Artificial Intelligence and Nuclear Energy: What Could Go Wrong?

So if the plan is to not just subsidize nuclear power in pursuit of more A.I. but also to encourage energy companies to use A.I. to slash red tape in pursuit of more nuclear power, what might that look like exactly? Terra Praxis co-CEO Eric Ingersoll did—sort of—explain this to the Journal: “What we’re doing here is training a [large language model] on very specific highly structured documents to produce another highly structured document almost identical to previous documents.”
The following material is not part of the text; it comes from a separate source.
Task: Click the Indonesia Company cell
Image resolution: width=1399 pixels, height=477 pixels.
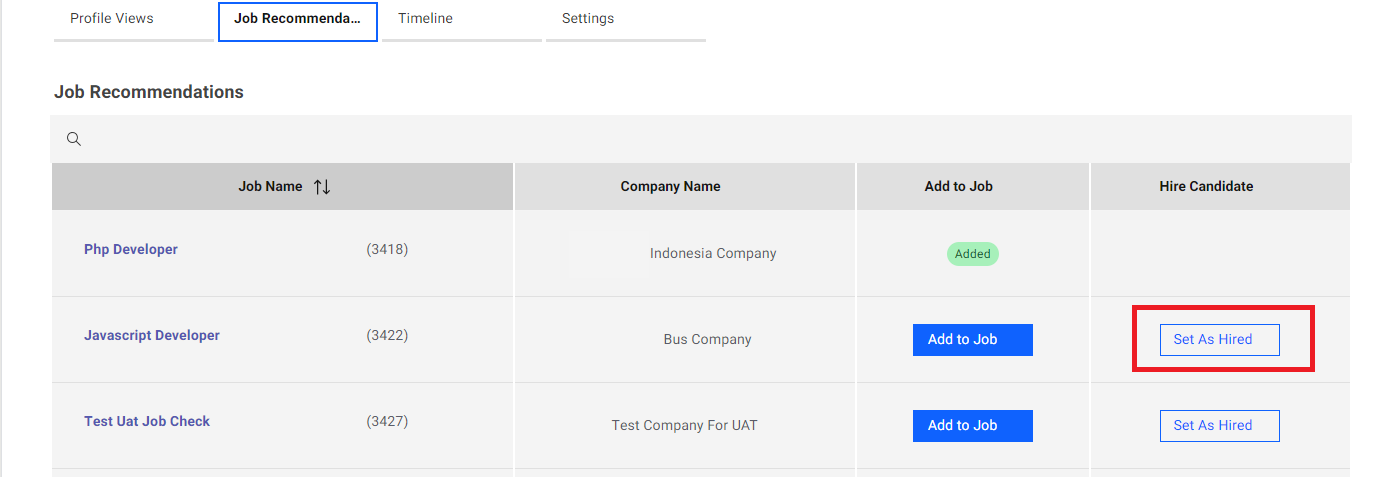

If you’ve spent much time tinkering with ChatGPT, you’ve probably figured out that even if it’s producing a nice document, it’s not doing so through “reasoning or factual evidence,” as Khlaaf explained. Instead, LLMs use probabilities to fill in gaps with whatever seems likely to go in a given gap, without worrying about issues like, what if nothing should go there? This tendency to make things up is what an A.I. “hallucination” is.

“This is precisely why A.I. algorithms are notoriously flawed, with high error rates observed across applications that require precision, accuracy, and safety-criticality,” Khlaaf told me. You’ve probably seen what these systems can do and, more to the point, what their limits are. There aren’t secret A.I. systems out there that can be trusted with nuclear safety, “even if an A.I. were to only be specifically trained on nuclear documentation,” Khlaaf explained. “Producing highly structured documents for safety-critical systems is not in fact a box-ticking exercise. It is actually a safety process within itself.”